On 19/10/2014 1:06 PM, Keith Nuttle wrote:
On 10/19/2014 5:06 AM, Roderick Stewart wrote:
On Sat, 18 Oct 2014 15:45:13 -0400, Neil
wrote:

We've still got those wretched tiles. It's possible to avoid them
unless you accidentally select something wrong, then you stumble back
into a screenful of them. And they're still there in Windows 10, in
the Start menu. Microsoft seem determined at all costs to get us using
tiles whether we want them or not. What's wrong with a list?

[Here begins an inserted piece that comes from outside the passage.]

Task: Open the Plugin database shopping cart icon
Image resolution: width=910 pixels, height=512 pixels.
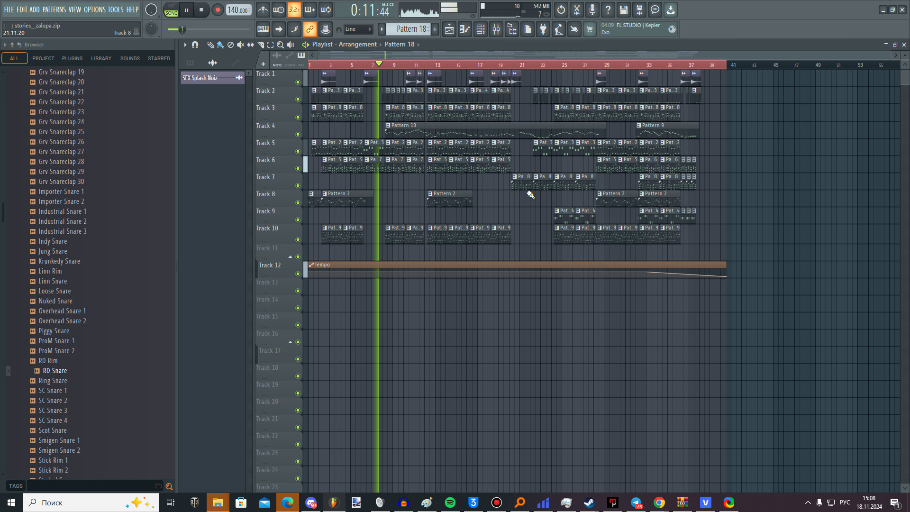Action: pos(590,29)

Microsoft most likely doesn't care whether YOU use tiles or not.
However, much of the world has changed the way it is working, and folks
with phones and tablets have shown to be not the least bit interested in
"lists" as a UI. Just ask Blackberry.


Then we should use an operating system suitable for phones and tablets
on phones and tablets, and an operating system suitable for desktop
PCs on desktop PCs. There's no reason why they have to be the same.

Even as far back as the Palm OS,
users have been pretty clear about their preferences for a GUI, and
today, it's a no-brainer that it's the only thing that WILL sell.


Thanks to the near monopoly position occupied by Microsoft, for many
people in practice it's the only thing available. If it's the only
thing selling, that's why.

Luckily it's not the only thing selling on Ebay.

Metro/Modern is the integrating UI for those devices and having "the app
that you know" available on the desktop can't be that hard to
understand, can it?


I don't find it hard to understand that a phone works like a phone and
a computer works like a computer. Trying to make them both work the
same way seems pointless and can only end up with a compromise.

I think it's a good thing that, even in 8.1, you can choose to use Tiles
or avoid them entirely.


While I had Windows 8.1 on my laptop, I tried to choose to avoid the
tiles entirely, but it wasn't easy. I'd still occasionally stumble
into a screenful of them, or some unfamiliar application that filled
the screen and was difficult to discard.

Rod.

That is the biggest drawback to Windows 8.1. Once you open a Metro
program in in nearly impossible to close that program. YES MS brought
the Upper X to close the Window, but that does not close the program.
Working with a mouse exclusively the only option is to kill it in the
Task Manager. If you hit the Windows Key on the key board it will get
you out of most Metro programs.


Doesn't ALT-F4 close them?

--
Bob Tetbury, Gloucestershire, UK

Did you hear about the cow that liked jazz? It mooed indigo.